湯殿に用意されていたのは、真新しい童水干(わらべすいかん)だった。
薄紫の単。白絹の水干。胸と袖の飾り紐は、鮮やかな若緑色。膝下までの袴は濃紺。
髪は後ろで高くくくり、元結いでとめてある。
これぞ、稚児という格好だ。
「よくお似合いだこと。ねぇ、大樹様?」
「ふん」
義満はちらりと鬼夜叉を見ただけで、すぐに視線を逸らした。
どうやら、かなり機嫌が悪いらしい。
先ほどまで機嫌良さそうに「何でも好きなものを贈ろう」と言っていた人物だとは思えない。高橋殿からその人となりを聞かされていなければ、そのあまりの落差に戸惑ったことだろう。

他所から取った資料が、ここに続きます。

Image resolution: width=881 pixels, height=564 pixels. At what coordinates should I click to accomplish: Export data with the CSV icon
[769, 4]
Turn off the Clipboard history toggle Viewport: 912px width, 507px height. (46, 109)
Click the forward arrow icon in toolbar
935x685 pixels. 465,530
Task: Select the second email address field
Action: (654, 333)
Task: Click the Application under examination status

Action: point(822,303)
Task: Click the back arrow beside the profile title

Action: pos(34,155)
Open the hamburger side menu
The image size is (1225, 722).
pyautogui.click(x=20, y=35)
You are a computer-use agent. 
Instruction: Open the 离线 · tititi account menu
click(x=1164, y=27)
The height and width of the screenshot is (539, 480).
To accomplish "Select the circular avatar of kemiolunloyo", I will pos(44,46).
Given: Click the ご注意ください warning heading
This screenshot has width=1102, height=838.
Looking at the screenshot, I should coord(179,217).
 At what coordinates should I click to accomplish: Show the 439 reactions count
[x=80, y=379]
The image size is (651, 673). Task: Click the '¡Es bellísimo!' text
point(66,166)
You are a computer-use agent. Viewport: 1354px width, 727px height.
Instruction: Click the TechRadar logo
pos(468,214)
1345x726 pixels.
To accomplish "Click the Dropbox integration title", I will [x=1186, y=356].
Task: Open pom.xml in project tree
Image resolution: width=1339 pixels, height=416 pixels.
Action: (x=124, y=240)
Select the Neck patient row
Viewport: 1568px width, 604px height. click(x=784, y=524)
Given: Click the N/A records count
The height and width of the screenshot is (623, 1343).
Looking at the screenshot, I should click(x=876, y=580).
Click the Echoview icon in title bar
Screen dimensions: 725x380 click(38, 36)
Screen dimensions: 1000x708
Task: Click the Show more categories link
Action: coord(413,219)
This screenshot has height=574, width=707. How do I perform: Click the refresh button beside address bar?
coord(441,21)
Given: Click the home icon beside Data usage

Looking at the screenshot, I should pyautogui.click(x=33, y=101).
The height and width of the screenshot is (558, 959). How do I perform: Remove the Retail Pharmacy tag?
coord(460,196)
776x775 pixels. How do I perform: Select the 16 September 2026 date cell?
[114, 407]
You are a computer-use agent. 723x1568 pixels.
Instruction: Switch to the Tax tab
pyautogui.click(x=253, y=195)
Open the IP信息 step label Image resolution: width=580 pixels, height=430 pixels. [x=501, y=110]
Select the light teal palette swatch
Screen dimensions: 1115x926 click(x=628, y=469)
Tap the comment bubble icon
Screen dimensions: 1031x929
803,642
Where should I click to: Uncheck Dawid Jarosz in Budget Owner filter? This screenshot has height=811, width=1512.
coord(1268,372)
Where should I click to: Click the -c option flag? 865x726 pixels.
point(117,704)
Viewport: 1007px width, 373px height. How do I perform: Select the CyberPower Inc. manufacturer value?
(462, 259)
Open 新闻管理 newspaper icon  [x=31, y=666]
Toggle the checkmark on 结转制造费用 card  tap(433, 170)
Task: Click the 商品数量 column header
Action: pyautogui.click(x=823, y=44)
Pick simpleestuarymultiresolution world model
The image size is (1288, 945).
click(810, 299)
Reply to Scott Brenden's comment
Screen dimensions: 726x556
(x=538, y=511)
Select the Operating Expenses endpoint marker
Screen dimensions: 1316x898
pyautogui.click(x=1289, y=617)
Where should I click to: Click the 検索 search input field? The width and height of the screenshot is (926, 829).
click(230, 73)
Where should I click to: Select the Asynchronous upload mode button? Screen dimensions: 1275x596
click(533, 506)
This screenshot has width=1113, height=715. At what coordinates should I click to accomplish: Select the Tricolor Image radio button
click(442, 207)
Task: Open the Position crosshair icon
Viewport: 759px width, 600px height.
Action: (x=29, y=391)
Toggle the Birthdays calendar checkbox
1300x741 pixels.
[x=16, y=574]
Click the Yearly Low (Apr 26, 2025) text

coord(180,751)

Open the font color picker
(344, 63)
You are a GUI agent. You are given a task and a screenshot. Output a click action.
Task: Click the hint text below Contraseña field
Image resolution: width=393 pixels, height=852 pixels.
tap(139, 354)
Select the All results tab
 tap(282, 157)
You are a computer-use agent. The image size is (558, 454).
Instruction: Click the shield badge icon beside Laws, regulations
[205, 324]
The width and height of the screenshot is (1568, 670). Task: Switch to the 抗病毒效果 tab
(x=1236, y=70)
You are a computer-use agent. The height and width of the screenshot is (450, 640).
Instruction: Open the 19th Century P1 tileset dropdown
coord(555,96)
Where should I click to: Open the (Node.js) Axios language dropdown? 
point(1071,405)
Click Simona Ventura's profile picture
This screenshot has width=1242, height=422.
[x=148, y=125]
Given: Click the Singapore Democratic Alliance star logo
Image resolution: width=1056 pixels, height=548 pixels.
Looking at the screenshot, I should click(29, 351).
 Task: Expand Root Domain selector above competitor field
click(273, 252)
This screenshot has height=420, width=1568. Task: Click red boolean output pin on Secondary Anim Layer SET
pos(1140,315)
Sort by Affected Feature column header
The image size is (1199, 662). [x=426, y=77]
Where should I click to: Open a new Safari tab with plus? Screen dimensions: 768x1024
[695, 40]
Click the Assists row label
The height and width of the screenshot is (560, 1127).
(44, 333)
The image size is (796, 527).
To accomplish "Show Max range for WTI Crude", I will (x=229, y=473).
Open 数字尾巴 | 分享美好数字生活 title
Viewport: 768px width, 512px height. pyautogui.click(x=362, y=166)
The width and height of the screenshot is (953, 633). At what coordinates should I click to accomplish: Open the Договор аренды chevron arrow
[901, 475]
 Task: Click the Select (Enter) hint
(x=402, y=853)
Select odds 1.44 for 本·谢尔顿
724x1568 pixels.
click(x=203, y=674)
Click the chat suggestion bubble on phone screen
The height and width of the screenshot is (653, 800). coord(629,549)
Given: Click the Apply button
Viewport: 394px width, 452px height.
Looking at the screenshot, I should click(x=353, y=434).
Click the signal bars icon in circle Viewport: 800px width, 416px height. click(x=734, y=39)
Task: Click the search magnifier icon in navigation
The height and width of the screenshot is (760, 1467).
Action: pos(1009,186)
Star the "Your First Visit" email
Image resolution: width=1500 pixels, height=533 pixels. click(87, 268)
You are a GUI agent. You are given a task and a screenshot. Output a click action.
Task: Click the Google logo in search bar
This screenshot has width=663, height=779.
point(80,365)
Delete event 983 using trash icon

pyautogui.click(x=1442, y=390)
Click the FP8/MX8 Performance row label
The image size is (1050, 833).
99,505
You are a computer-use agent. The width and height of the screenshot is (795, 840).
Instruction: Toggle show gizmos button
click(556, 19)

表御所ではあんなに輝いていた黄金の〝気〟も、気のせいか今は薄く色も鈍い。
義満の自室らしい部屋は広々とした板間で、南向きの蔀(しとみ)からは風雅な庭が見渡せた。だが初夏とは思えない冷ややかさといい、廊下よりも増した息苦しさといい、どうも落ち着かない部屋だ。
鬼夜叉は自らの腕を抱き、ぶるりと震えた。
(どうしたんだろう……? 湯冷めでもしたのかな?)
その時、高橋殿の短い悲鳴が響いた。
「大樹様!? どうなさったんですか!?」
突然、ぐらりと床に手をついた義満の身体を、高橋殿が受け止める。
「どうしたのですか? お具合でも?」
義満は頭を振ると、高橋殿を手で制した。
「大事ない。ちょっと眩暈がしただけだ。すぐに治る」
「癇癪も過ぎると、身体を悪くしますわ。ただでさえ、ここのところ、ずっと調子が悪いのに。先ほどから、顔色も冴えませんわ」
「うるさいな。余(よ)が大丈夫だと言ったら、そうなんだ」
義満は体勢を直すと、再び盃を手にとった。
高橋殿が言う通り、義満の顔色はだいぶ悪かった。
しかし、義満が簡単に他人の言うことなど聞くはずない。それくらいは会ったばかりの鬼夜叉でもわかる。
「大樹様。今日はそこらへんにしておきなさい」
高橋殿が、盃を持つ義満の手をぴしゃりと叩いた。
さすがにやりすぎなのではと、鬼夜叉は肝を冷やした。何せ相手は将軍。お手討にされてもおかしくはない。
しかし義満は意外にも、
「まったく、高橋の小言はいつもうるさいな」
と、ブツブツ言いながらも盃を置いた。高橋殿が当然、という顔で素早く盃を片付ける。
「言われたくないのなら、ご自愛下さいませ。もはや貴方様は、この国にとってなくてはならないお方なのですから」
「ふん、余計なお世話だ」
義満は皮肉たっぷりに鼻を鳴らした。
傍らで見ていると、二人のやりとりは将軍と愛妾というより、しっかり者の姉ときかん気のない弟のようだ。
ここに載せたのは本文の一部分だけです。